From its indigenous period on, Taiwan's culture is a culture rich in its diversity of thought and religions; it tolerates all and never seeks to control or put them under its State. Taiwan's culture is a culture richly expressed in untold foods that few will reject with perhaps a questionable resistance by some to chou tofu. Taiwan's culture is a culture rich in pleasant, accepting people who by their warm nature are always unusually open to outsiders. This is the strength, beauty, and resiliency visitors have found in Taiwan. It is its hybrid nature; it is its hybrid culture and it is no doubt why Taiwan was able to pursue, fight for and achieve its vibrant democracy.

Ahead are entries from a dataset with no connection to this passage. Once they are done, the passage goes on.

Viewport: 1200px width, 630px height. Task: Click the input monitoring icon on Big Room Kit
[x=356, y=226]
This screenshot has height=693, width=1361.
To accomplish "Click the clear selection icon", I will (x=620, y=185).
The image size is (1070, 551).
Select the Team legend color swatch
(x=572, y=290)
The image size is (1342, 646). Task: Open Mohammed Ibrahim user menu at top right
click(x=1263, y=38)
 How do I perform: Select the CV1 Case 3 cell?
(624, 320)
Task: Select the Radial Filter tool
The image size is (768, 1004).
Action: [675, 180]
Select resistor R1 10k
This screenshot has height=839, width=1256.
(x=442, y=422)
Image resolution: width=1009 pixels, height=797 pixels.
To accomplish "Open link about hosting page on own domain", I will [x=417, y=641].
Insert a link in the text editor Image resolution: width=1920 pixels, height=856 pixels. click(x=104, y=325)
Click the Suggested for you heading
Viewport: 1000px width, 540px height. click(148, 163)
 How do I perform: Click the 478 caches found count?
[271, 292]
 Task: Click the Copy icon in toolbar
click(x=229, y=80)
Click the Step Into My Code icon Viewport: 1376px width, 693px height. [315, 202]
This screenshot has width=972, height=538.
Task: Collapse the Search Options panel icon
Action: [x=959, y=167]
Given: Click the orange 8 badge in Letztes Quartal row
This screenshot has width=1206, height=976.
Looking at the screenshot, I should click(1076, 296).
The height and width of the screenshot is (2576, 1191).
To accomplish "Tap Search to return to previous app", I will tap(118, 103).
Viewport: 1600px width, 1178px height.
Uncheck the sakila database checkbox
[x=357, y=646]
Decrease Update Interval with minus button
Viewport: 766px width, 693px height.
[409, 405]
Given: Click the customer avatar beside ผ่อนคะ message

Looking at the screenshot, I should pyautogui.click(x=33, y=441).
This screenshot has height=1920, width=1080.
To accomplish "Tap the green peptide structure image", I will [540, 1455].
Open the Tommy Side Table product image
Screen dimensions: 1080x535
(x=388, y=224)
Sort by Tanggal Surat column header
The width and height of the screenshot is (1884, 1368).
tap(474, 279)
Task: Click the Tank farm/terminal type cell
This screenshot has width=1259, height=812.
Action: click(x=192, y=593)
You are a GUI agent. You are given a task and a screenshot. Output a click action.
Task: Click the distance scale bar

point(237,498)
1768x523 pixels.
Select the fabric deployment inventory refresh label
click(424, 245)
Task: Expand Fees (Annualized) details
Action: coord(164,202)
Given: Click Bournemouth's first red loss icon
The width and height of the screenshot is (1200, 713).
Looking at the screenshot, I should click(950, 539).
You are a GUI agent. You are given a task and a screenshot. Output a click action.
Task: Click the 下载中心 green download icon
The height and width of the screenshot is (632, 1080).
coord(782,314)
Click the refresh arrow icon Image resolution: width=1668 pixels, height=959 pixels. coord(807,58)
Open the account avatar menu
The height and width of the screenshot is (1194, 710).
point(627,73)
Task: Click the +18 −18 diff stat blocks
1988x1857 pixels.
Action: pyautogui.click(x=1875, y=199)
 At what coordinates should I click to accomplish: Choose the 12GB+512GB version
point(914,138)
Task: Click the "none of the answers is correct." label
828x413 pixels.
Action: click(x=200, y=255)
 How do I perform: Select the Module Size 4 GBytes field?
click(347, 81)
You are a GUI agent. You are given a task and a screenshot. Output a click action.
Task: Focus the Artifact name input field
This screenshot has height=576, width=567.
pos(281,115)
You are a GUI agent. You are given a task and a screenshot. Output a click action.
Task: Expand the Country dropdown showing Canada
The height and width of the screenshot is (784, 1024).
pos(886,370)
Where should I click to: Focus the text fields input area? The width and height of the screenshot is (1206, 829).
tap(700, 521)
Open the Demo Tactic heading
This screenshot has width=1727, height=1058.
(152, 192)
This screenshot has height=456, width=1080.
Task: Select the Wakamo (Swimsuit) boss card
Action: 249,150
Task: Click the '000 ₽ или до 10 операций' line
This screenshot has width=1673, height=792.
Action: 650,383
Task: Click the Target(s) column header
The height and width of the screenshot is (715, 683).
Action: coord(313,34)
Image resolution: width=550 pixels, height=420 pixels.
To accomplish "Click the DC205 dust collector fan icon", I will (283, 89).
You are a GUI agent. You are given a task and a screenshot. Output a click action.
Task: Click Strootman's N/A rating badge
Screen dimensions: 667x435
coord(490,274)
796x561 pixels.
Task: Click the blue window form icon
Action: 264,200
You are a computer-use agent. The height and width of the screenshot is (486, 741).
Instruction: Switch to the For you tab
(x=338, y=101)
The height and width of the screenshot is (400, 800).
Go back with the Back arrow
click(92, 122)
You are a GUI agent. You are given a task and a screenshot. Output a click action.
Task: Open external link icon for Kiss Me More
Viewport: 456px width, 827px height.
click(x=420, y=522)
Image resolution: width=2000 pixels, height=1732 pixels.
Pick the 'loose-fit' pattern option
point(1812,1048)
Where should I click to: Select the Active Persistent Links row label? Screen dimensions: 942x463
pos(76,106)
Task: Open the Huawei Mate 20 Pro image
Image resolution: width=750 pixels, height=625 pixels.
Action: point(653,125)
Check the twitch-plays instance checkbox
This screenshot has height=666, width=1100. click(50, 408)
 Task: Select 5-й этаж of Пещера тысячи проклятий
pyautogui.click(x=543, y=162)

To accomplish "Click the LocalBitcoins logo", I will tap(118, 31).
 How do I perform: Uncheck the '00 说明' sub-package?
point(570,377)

Historically, the Taiwanese can probably thank Japan for unifying their diverse elements, for making them begin to realize their Taiwanese-ness and for bringing them to understand their unique place and heritage. Japan was the first colonial power to master and control the whole island of Taiwan. Taiwans previous past colonizers, the Dutch, Spanish, fleeing Ming and the hesitant Manchu Qing all controlled parts of the island and had their input as well. But those powers usually played one group of Taiwanese against the other in efforts to keep them at bay. Japan controlled the whole island and sought to make all Taiwanese subjects of its Empire. In reaction, this forced the diverse groups within Taiwan to unify if not by desire, then by necessity.

The roots of this unification were there when the Chinese Nationalist Party (KMT) came to Taiwan. Seeing the fifty years of Japanization, the KMT tried to Sinicize the island to its own image and likeness. Taiwan absorbed the KMT but did not wholly endorse its one party state, its forced language and its forced memorization of things Chinese. Many Taiwanese died in that process; others went to Green Island, and others still fled abroad and became blacklisted. Eventually Taiwan was able to achieve its democracy.

Taiwan's hybrid development and democracy has continued but it is not complete. Elements must still be weeded out. The KMT still silently controls and profits from the confiscated lion's share of the state assets; transitional justice has not yet been achieved, and certain elements within the KMT still want to deny Taiwanese their true identity. Across the strait, another nation greedily seeks to control Taiwan. Nonetheless, Taiwan's hybrid nature grows stronger and stronger. Taiwan has withstood numerous colonizers and powers; as long as Taiwanese realize this, the future will be theirs.